On Broadway, she had the roles of Mayme Speer in Mother Sings (1935), Hilda Zanhiser in Mid-West (1936), Gladys Cay in Aries Is Rising (1939, Mazie Stoner in Blind Alley (1940), Dean Baxter in School for Brides (1944), and Mona Gilbert in Make Yourself at Home (1945). She also acted in summer stock theatre and on stage in local productions in the Los Angeles area. She performed in several Little Theatre productions, notably at the Pasadena Playhouse. Her stage work included being featured in Make Yourself At Home at the Barrymore Theater in New York City in 1945.
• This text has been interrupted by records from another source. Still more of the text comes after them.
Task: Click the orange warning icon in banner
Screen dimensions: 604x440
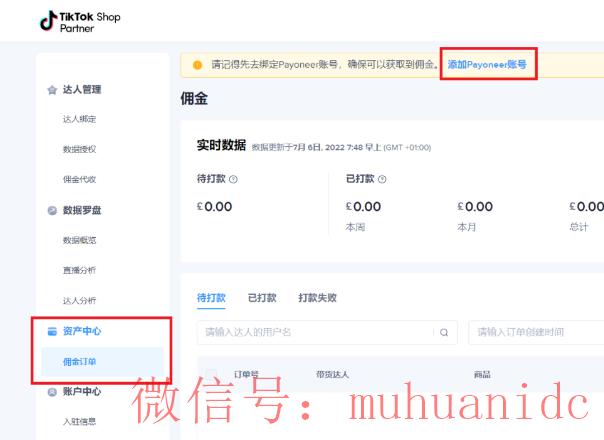Action: coord(197,65)
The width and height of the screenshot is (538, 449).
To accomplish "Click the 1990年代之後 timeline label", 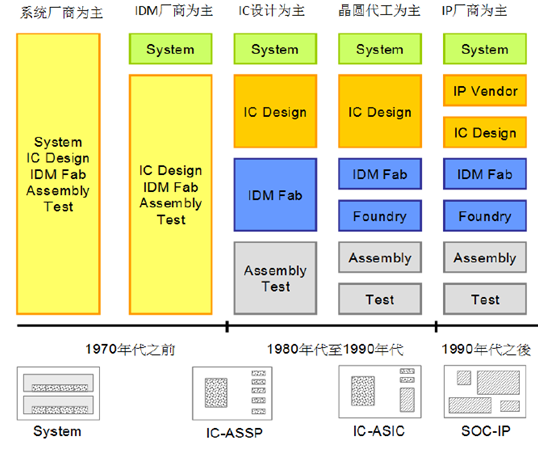I will (486, 350).
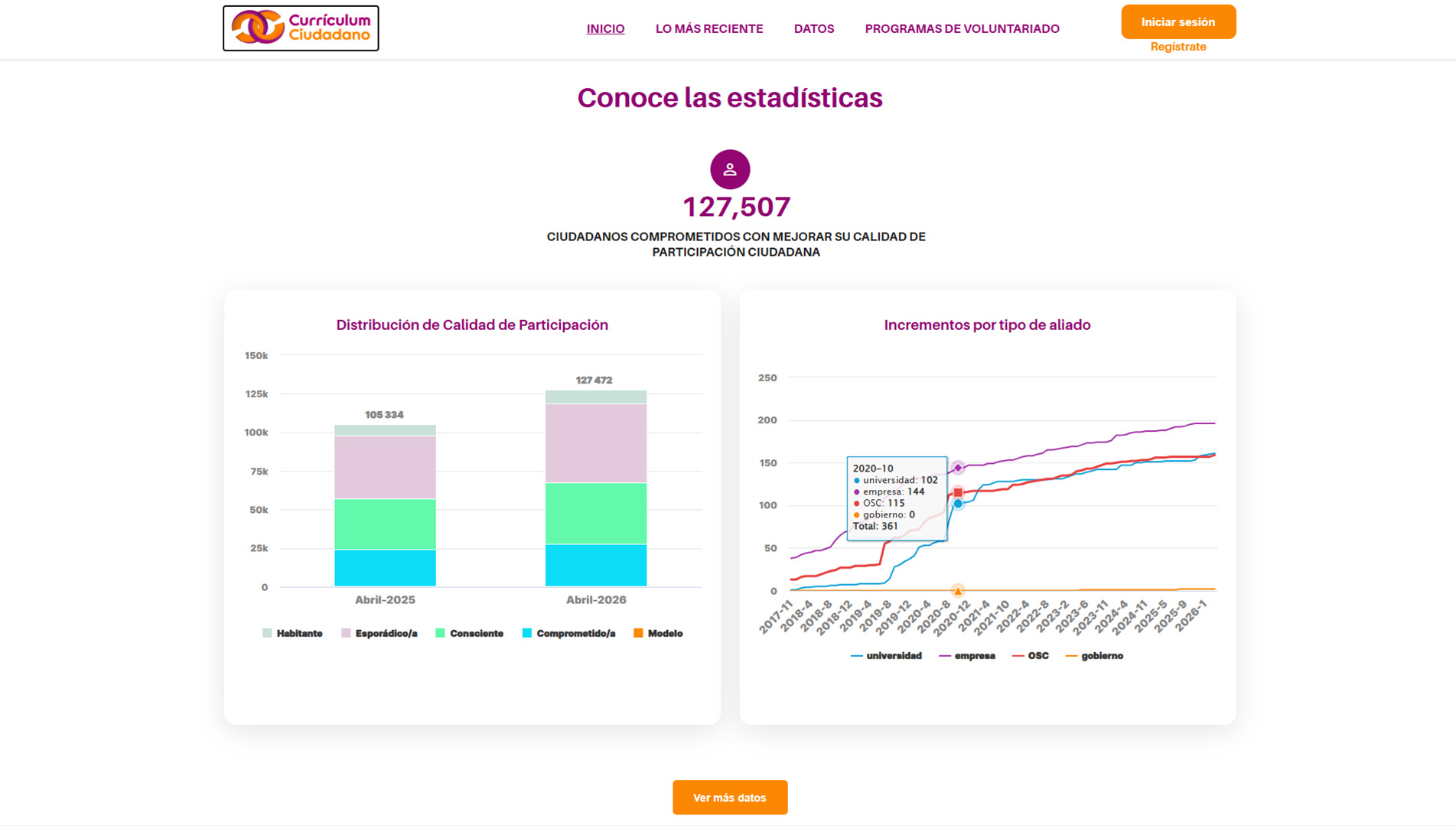
Task: Toggle the Modelo legend entry
Action: [658, 633]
She appeared on television in episodes of The Lineup, The Doctor and Boston Blackie.

==Personal life==
On January 29, 1943, Hayes married the actor William Leicester in Chicago. She petitioned for divorce on July 7, 1948.

==Death==
On August 29, 1987, Hayes died in her sleep of heart problems at the age of 75 in her home in the Westchester area of Los Angeles. Services were held at St. Jerome's Catholic Church, and she was buried at Holy Cross Cemetery.

==Filmography==

- The Human Side (1934) – (uncredited)
- The Winning Ticket (1935) – Counter Woman (uncredited)
- The Whole Town's Talking (1935) – Waitress (uncredited)
- Folies Bergère de Paris (1935) – Girl in Bar (uncredited)
- Love in Bloom (1935) – Young Woman in Music Store (uncredited)
- Alias Mary Dow (1935) – Party Guest (uncredited)
- She Gets Her Man (1935) – Gun Moll (uncredited)
- Broadway Melody of 1936 (1935) – Waitress (uncredited)
- The Judgement Book (1935) – Madge Williams
- Rendezvous (1935) – Bobbie Burns (uncredited)
- Trigger Tom (1935) – Dorothy Jergenson
- Absolute Quiet (1936) – Judy
- Parole! (1936) – Joyce Daniels
- Along Came Love (1936) – Sarah Jewett
- The Accusing Finger (1936) – Muriel Goodwin
- Great Guy (1936) – Hazel
- Girl Loves Boy (1937) – Sally Lace
- Sweetheart of the Navy (1937) – Mazie
- North of the Rio Grande (1937) – Faro Annie
- The Emperor's Candlesticks (1937) – Mitzi Reisenbach
- Rustlers' Valley (1937) – Party Guest (uncredited)
- Trouble at Midnight (1937) – Marion
- That's My Story (1937) – Bonnie Rand
- My Old Kentucky Home (1938) – Gail Burke
- Prison Nurse (1938) – Pepper Clancy
- You and Me (1938) – Nellie
- Idiot's Delight (1939) – Les Blondes – Edna
- King of Chinatown (1939) – Dolly Warren
- Lucky Night (1939) – 'Blondie'
- Panama Lady (1939) – Pearl
- Some Like It Hot (1939) – Miss Marble
- 6,000 Enemies (1939) – Prisoner Flo (uncredited)
- The Day the Bookies Wept (1939) – Margie, Taxi Rider
- Heroes in Blue (1939) – Daisy
- Santa Fe Marshal (1940) – Paula Tate
- Sailor's Lady (1940) – Babe (uncredited)
- Manhattan Heartbeat (1940) – Shop Girl (uncredited)
- The Gay Vagabond (1941) – Spring Rutherford
- The Deadly Game (1941) – Mona Brandt
- Sing for Your Supper (1941) – Kay Martin
- Nazi Agent (1942) – Rosie (uncredited)
- This Gun for Hire (1942) – Albert Baker's Secretary
- I Live on Danger (1942) – Jonesy
- Mr. Winkle Goes to War (1944) – Gladys (uncredited)
- Don't Gamble with Strangers (1946) – Fay Benton
- The Thirteenth Hour (1947) – Mabel Sands
- Dick Tracy's Dilemma (1947) – Longshot Lillie the Fence
- Living in a Big Way (1947) – Dolly
- The Crimson Key (1947) – Mrs. Swann
- Women in the Night (1948) – Frau Thaler
- Caught (1949) – Mrs. Rudecki (uncredited)
- Bunco Squad (1950) – Princess Liane
- Wicked Woman (1953) – Mrs. Walters

==Bibliography==
- Pitts, Michael R. Western Movies: A Guide to 5,105 Feature Films. McFarland, 2012.